Section 4. Deferred Compensation. Beginning October 1, 1999, the
Executive shall be entitled to participate in the TBC Corporation Executive
Deferred Compensation Plan, as the same may be amended from time to time
thereafter.
Section 5. Other Benefits. In addition to the salary and deferred
compensation payable pursuant to Sections 3 and 4, the Executive shall, during
the term of his employment, participate in the TBC Corporation Management
Incentive Compensation Plan, 1989 Stock Incentive Plan, and in any other stock
option or compensation plan or arrangement adopted by the Company in addition
to, or in lieu of, said plans. The Company shall also, during the term of the
Executive's employment, extend to Executive the fringe benefits (including, but
not limited to, medical, disability and life insurance, vacation, personal
leave, automobile and other similar personal benefits) which it establishes from
time to time for its most highly compensated executives. In furtherance and not
in limitation of the foregoing, the Executive shall receive an automobile
allowance of not less than $1,267 per month ($1,730 per month effective October
1, 1999) and membership in a Memphis, Tennessee country club (with initiation
fees and monthly dues paid by the Company).
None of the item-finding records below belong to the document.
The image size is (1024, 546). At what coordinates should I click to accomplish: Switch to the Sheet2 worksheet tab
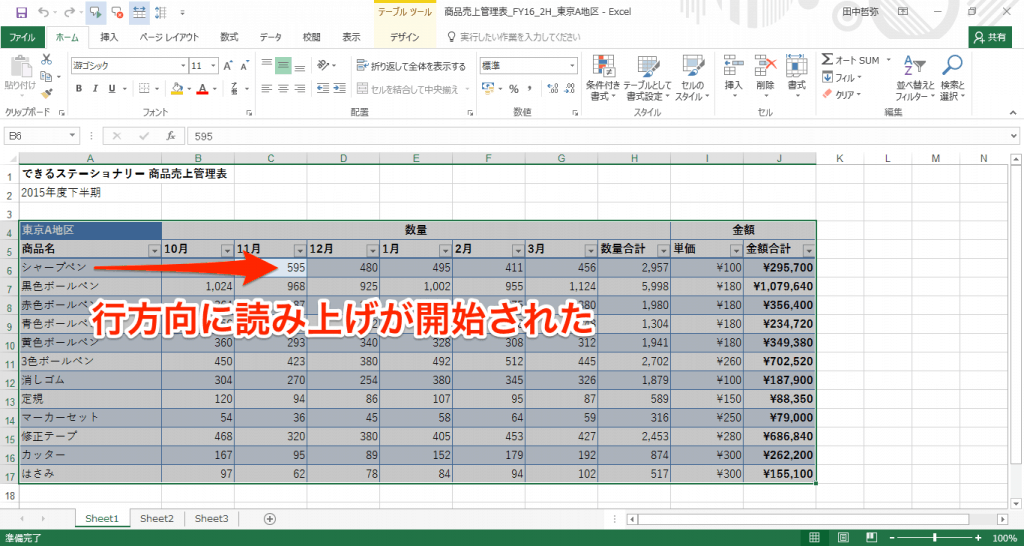click(x=156, y=518)
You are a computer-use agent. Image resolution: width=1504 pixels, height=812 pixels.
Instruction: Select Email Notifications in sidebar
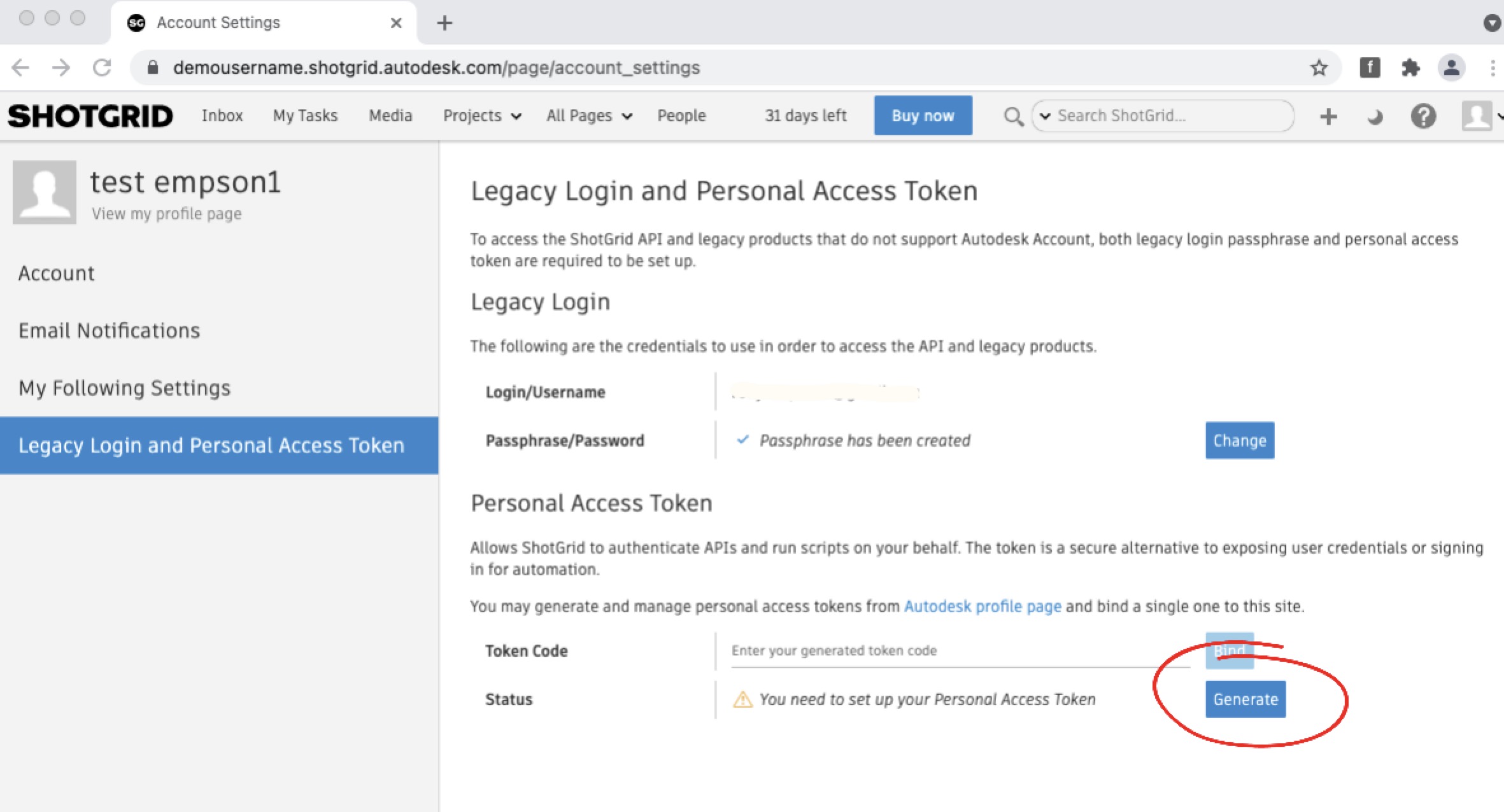[109, 331]
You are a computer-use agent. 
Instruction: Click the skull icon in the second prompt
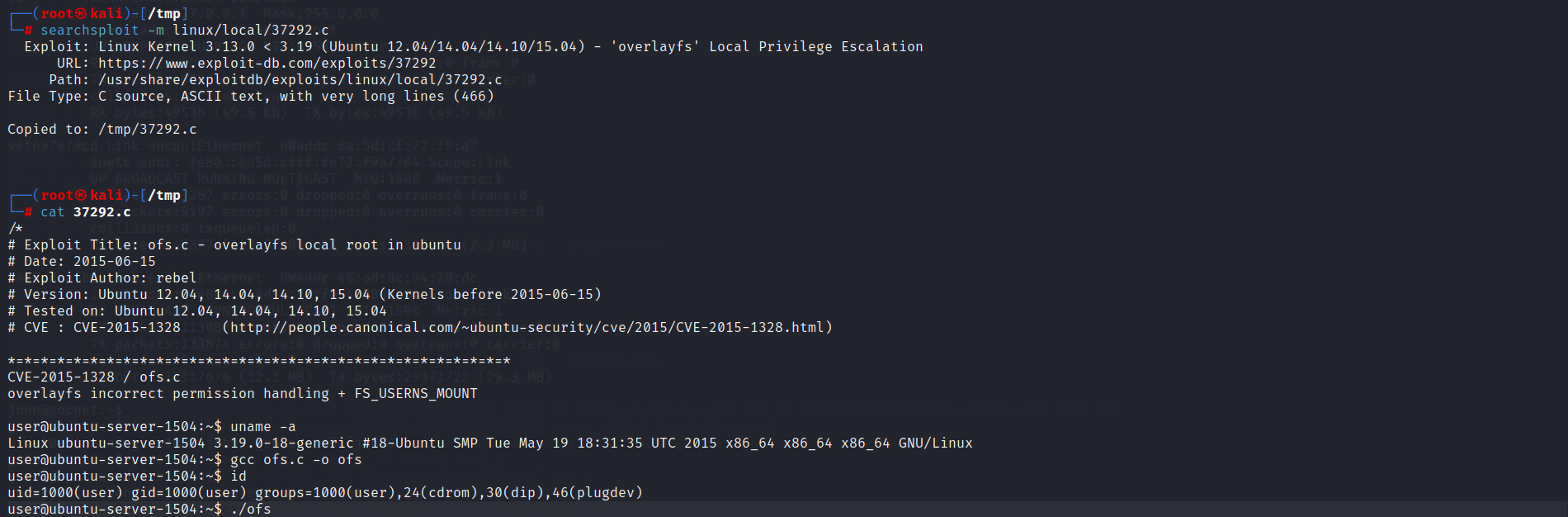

The Executive shall also be eligible
for a minimum of three weeks of paid vacation.
Section 6. Termination of Employment. A. The Executive's employment
shall terminate upon the death of the Executive, but the Company shall continue
to pay each month for twelve (12) months after the death of the Executive an
amount per month equal to the salary per month (inclusive of the amount of
deferred compensation) that was being paid to the Executive at the time of his
death to the person or entity that the Executive shall have last designated in
writing to the Company, or if the Executive shall fail to designate a person or
entity or if the person or entity so designated shall not be in existence at the
time of any payment pursuant to this Section 6.A., then to the Executive's
estate. Nothing in this Section 6.A. shall in any way limit or restrict any
rights or benefits to which the heirs, legatees or successors in interest of the
Executive are entitled under any plans, insurance or other arrangements referred
to in Section 5 hereof in the event of the Executive's death.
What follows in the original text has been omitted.